Share and Follow
Gmail users are being urged to take immediate action following the alarming revelation that over 183 million passwords have been compromised in a recent data breach.
Australian cybersecurity expert Troy Hunt has brought this incident to light, indicating that the breach has exposed both email addresses and their corresponding passwords, putting countless accounts at risk.
Describing it as a ‘vast corpus’ of breached data, Hunt notes that the total size of this compromised information is a staggering 3.5 terabytes. To illustrate the magnitude, this data volume is comparable to storing 875 full-length HD movies.
Hunt also highlights that this breach affects all major email service providers, not just Gmail. This means that users of Outlook, Yahoo, and other popular services are also potentially vulnerable.
According to Mr Hunt, ‘all the major providers have email addresses in there’ – so not just Gmail, but Outlook, Yahoo and others too.
‘They’re from everywhere you could imagine, but Gmail always features heavily,’ Hunt told the Daily Mail.
So have you been caught up in the incident?
Here’s how to check if your email data has been compromised.
It’s the email provider of choice for around 2 billion people worldwide. But Gmail has been involved in a huge data breach affecting more than 183 million user accounts
The incident occurred in April 2025 but has only just been disclosed on Mr Hunt’s Have I Been Pwned (HIBP) website.
According to the expert, breached data contained 183 million unique email addresses alongside the websites they were entered into and the passwords used.
To check if you’ve been compromised, head to the Have I Been Pwned website and enter your email address in the search bar.
Next, tap on the button marked ‘Check’ and the site will show you the list of data breaches affecting your email address.
Even if not included in the new Gmail breach, your email address may have been involved in past breaches going back over a decade.
If you are one of the 183 million people affected in this latest incident, you need to change your email password as soon as possible.
Once this is done, enable two-factor authentication (2FA) if you haven’t already – which sends a code to your smartphone to get into your online accounts.

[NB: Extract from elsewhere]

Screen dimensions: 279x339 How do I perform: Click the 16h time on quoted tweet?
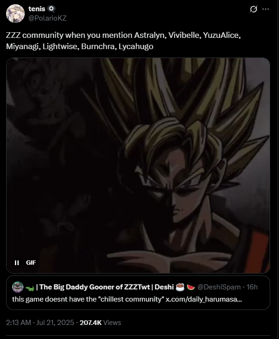(x=252, y=287)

According to Mr Hunt, this incident is not a single breach but a collection of ‘stealer logs’ – a series of data files generated and compiled by ‘malware’ (malicious software).
To check if you’ve been compromised, head to the Have I Been Pwned website and enter your email address in the search bar
‘Stealer logs are more of a firehose of data that’s just constantly spewing personal info all over the place,’ Mr Hunt explained in his blog post.
‘Once the bad guys have your data, it often replicates over and over again via numerous channels and platforms.’
As yet, there’s no word on the identify of the criminals responsible for the malware, however.
The expert stressed that it’s not just the password associated with your email account that has been potentially compromised.
Also at risk are the unique passwords associated with your email address that you use on other websites too, such as Amazon, eBay and Netflix.
He added: ‘Stealer logs expose the credentials you enter into websites you visit then login to.’
Therefore, if you find your email address under Have I Been Pwned it would be worth changing your password on any platform that uses it.
Generally, people put themselves at greater risk by using the same single password across all their various online accounts.
Graham Cluley, a computer expert and security blogger, said people should ‘always use different passwords’ for different online accounts.
‘You won’t be able to remember them by yourself, so use a password manager to do it for you,’ Mr Cluley told the Daily Mail.
‘Always enable multi-factor authentication when available for a higher level of protection.
‘We’re not talking about one company getting hacked, but millions of people unknowingly having their passwords stolen through malware.
‘With 183 million email addresses exposed, it’s possible that many people could be caught up in this without even realising their computers have been compromised.’
Benjamin Brundage at cybersecurity platform Synthient, which ‘detects and blocks bad actors’, was the one that discovered the breached data and sent it to HIBP.
Mr Brundage – who is in his final year of college in the US – advised users not to assume they are safe simply because they use strong passwords, which are considered the first line of defence against cyber incidents.
A strong password is at least 16 characters long and includes a mix of capital and lowercase letters as well as numbers and symbols.